Redis Key eviction（缓存淘汰）

Based on Redis 7.0.11.

maxmemory 配置

maxmemory 100mb

64 bit 系统下默认行为没有内存上限，32 bit 系统则默认是 3GB。虽然 64 bit 系统能够提供近乎无穷大的地址空间，但是物理内存是有限的，如果 Redis 占用内存超过物理内存上限，访问键时可能导致频繁的缺页异常，吞吐量降低。

设置上限后的另一个问题：满了怎么办？

maxmemory-policy	description
noeviction	内存达到上限时，拒绝添加新键
allkeys-lru	在键空间中根据 LRU 算法淘汰键
allkeys-lfu	在键空间中根据 LFU 算法淘汰键
volatile-lru	在 `expires` 中根据 LRU 算法淘汰键（参考 Redis 键的生存时间）
volatile-lfu	在 `expires` 中根据 LFU 算法淘汰键
allkeys-random	在键空间中随机选择键淘汰
volatile-random	在 `expires` 中随机选择键淘汰
volatile-ttl	淘汰 `expires` 中 ttl 最小的键

经验法则（a rule of thumb）：

*-lru 或 *-lfu 适用于键的访问频次符合幂律分布（power-law）分布的情况。
*-random 适用于键拥有相同的被访问概率。
volatile-ttl 适用于客户端想根据实际情况灵活调整建议 Redis 淘汰键，即自行配置过期时间。

典型 LRU / LFU 实现

LRU

Latest                                              Oldest
+-----+      +-----+      +-----+      +-----+      +-----+
|  A  | ---> |  B  | ---> |  C  | ---> |  D  | ---> |  E  |
+-----+      +-----+      +-----+      +-----+      +-----+
 
# D accessed
Latest                                              Oldest
+-----+      +-----+      +-----+      +-----+      +-----+
|  D  | ---> |  A  | ---> |  B  | ---> |  C  | ---> |  E  |
+-----+      +-----+      +-----+      +-----+      +-----+

按照访问时间由近至远排序，处在队尾的即最长时间未被访问的数据，优先被淘汰。

时间开销：O(1) 空间开销：O(N)

LFU

LRU 在淘汰缓存时只考虑了最近 1 访问，不能很好区分热点与非热点数据。

+-----+      +-----+      +-----+      +-----+      +-----+
|  1  | ---> |  2  | ---> |  3  | ---> |  4  | ---> |  5  |
+-----+      +-----+      +-----+      +-----+      +-----+
   |            |            |            |            |
+-----+      +-----+      +-----+      +-----+      +-----+
|     |      |     |      |     |      |     |      |     |
+-----+      +-----+      +-----+      +-----+      +-----+
   |            |                         |            |
+-----+      +-----+                   +-----+      +-----+
|     |      |     |                   |     |      |     |
+-----+      +-----+                   +-----+      +-----+
                |                                      |
             +-----+                                +-----+
             |     |                                |     |
             +-----+                                +-----+

按照最近一短时间访问频次排序，频次相同的再按照访问时间由近至远排序。

时间开销：O(N) 空间开销：O(N)

不同的实现方式可以带来不同的时空复杂度组合，这里只是为了说明相比比 LRU，LFU 解决的问题和实现方式都更复杂。

Redis 实现

不论是 LRU 还是 LFU，都需要一个额外的结构记录键的访问信息，但是 Redis 通过近似实现规避了额外的记录，同时还保证了不错的效果。

LRU 和 LFU 简化后本质都是基于某种规则排序，然后淘汰对应的数据。

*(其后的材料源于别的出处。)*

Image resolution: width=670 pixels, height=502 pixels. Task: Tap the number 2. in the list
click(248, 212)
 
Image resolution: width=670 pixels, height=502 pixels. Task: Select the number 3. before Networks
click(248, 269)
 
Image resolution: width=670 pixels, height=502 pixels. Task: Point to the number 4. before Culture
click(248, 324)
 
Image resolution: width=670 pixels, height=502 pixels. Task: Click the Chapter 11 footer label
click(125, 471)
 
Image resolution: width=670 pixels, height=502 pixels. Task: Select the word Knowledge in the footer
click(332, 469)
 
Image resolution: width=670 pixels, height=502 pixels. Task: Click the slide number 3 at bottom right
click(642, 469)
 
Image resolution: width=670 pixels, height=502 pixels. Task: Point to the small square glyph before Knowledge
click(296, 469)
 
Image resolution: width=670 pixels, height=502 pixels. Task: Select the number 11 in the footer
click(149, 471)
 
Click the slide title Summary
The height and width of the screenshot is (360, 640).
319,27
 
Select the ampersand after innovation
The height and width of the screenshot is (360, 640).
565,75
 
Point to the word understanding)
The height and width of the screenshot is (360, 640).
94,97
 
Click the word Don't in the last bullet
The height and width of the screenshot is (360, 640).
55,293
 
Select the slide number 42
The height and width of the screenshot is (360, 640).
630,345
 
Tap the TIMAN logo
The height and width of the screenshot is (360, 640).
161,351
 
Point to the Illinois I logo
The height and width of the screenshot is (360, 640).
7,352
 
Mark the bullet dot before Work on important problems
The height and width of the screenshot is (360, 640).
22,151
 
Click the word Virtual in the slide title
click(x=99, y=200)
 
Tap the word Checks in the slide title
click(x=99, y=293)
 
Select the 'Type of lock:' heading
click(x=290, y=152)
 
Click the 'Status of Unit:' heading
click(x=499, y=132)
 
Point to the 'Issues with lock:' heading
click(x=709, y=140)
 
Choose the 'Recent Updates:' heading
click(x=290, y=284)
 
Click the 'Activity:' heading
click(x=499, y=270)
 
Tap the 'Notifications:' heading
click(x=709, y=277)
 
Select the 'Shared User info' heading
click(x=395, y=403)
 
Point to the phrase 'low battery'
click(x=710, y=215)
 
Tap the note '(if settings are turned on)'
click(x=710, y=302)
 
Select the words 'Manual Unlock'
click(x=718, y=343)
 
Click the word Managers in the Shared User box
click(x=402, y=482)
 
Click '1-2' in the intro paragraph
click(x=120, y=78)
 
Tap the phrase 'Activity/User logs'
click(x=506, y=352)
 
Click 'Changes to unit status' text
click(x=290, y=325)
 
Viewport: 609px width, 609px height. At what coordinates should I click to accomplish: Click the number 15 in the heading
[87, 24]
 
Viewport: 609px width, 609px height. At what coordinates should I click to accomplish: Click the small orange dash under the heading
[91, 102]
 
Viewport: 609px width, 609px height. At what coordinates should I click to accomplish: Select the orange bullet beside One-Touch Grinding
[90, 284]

同时 LRU 和 LFU 也是理想化的模型，并不能完全匹配现实情况，所以有可能使用一个接近 LRU/LFU，但是开销更小的方式做到相同的效果。事实上 Redis 变通的方式很简单————采样，默认配置 maxmemory-samples 5 就能达到很好的效果，具体可以参考 Eviction。

redisObject

typedef struct redisObject {
   ...
   unsigned lru:LRU_BITS; /* LRU time (relative to global lru_clock) or
                           * LFU data (least significant 8 bits frequency
                           * and most significant 16 bits access time). */
} robj;

把 Redis Object 的坑填上。

每次访问键前都会调用 lookupKey，里面会更新 redisObject.lru。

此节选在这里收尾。